A state report provided to EPA in July said that, as of 2020, water systems across the state “maintain a high level of compliance” with federal safe drinking water laws. Data in the report show violations for any findings of contamination are rare, though monitoring violations are more common.
In 2020, about 100 systems had violations for lead or copper contamination, most of which were corrected. Three hundred water systems around the state failed to properly monitor for fecal coliform, while 168 systems had one or more violations for monitoring of inorganic contaminants such as mercury or nitrate.
The EPA report’s findings come amid mounting criticisms of the state’s environmental enforcement.
Hogan’s administration has for years described an approach that seeks to help polluters come into compliance with environmental permits and regulations, rather than immediately slap them on the wrist for infractions.
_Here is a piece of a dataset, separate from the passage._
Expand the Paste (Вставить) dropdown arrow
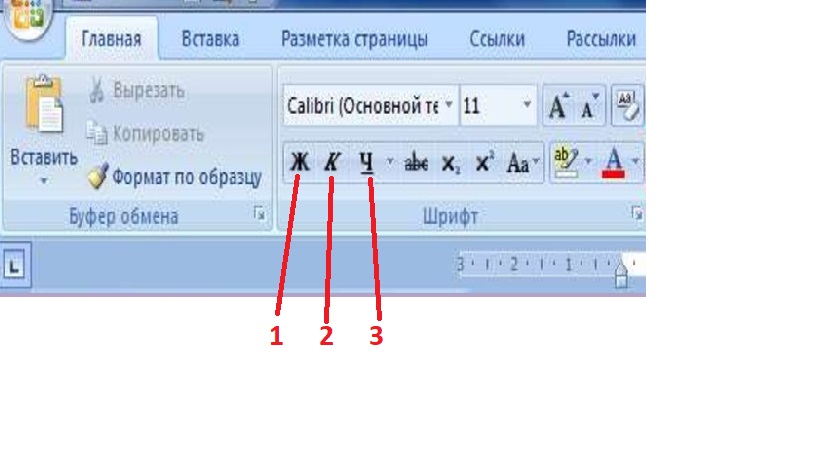The image size is (817, 467). pyautogui.click(x=43, y=182)
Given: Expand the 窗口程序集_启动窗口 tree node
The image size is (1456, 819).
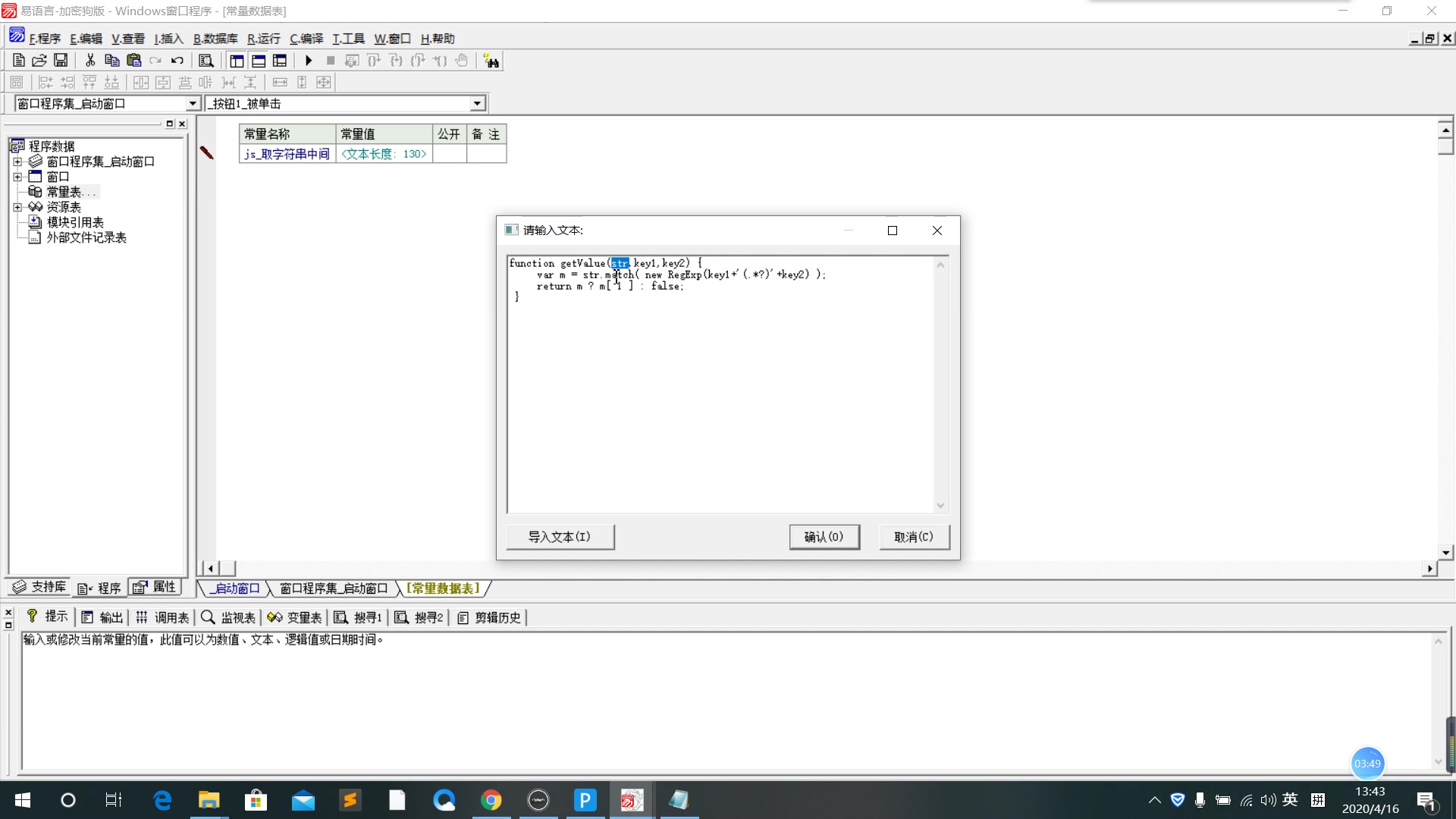Looking at the screenshot, I should (x=17, y=162).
But critics point to statistics from 2020 showing the fewest enforcement actions taken against water polluters in two decades and say the administration is not putting enough resources towards upholding environmental protection laws.
In August, the state environment department faced criticism for not detecting and acting sooner on major problems at Baltimore’s wastewater treatment plants, two of the largest in the state. The agency said it had not conducted in-person inspections since September 2018 at one plant and February 2019 at the other, though major problems were found at those times.
And then there was a recent case in which the state environmental agency failed to notify anglers, mariners and watermen about a sewage spill in the St. Mary’s River in Southern Maryland before some two dozen people in Virginia got sick from eating oysters harvested in the area. The department said it was the first instance of such a lapse and that it was working to fix any breakdown in its processes.
Sen. Sara Elfreth, a Democrat who represents Anne Arundel County, said she believes staffing shortages are a major factor contributing to a lack of enforcement, and are widespread in state government. But she nonetheless called the revelations about the lack of drinking water inspections “shocking,” given that providing safe and healthy drinking water is among the most important government functions.
“I think every Marylander would agree it’s critical we have enough staff thoroughly inspecting healthy and safe drinking water,” Elfreth said.
Within the state environment department, staffing shortages are not limited to the drinking water safety division. In a division devoted to investigating the pollution of rivers, streams and other bodies of water, for example, the number of inspectors has fallen from a high of 62 in fiscal year 2015 to 53 in fiscal 2020.
Overall, state environmental inspectors are visiting fewer sites each year, something officials have blamed largely on the COVID-19 pandemic.
They visited 32,000 sites in fiscal 2020, down from 55,000 in fiscal 2019 and 68,000 in fiscal 2018. The environment department is responsible for inspecting everything from coal mines to recycling centers to construction sites to reservoirs.
Responding to the criticisms, Maryland Environment Secretary Ben Grumbles said in an email: “There are always challenges, and enforcement numbers change from year to year, but we continue to take aggressive actions to hold polluters accountable and protect public health while continually working to improve our programs.”
Frosh said his office has butted heads with Hogan’s administration for years over their differing approaches to regulatory enforcement, with the attorney general raising concerns that state agencies have been referring fewer enforcement cases to his office.
But, he said, when it came to drinking water safety, he felt the need to raise the issue publicly.
“This isn’t a political issue,” Frosh said. “It’s a critical public health issue.”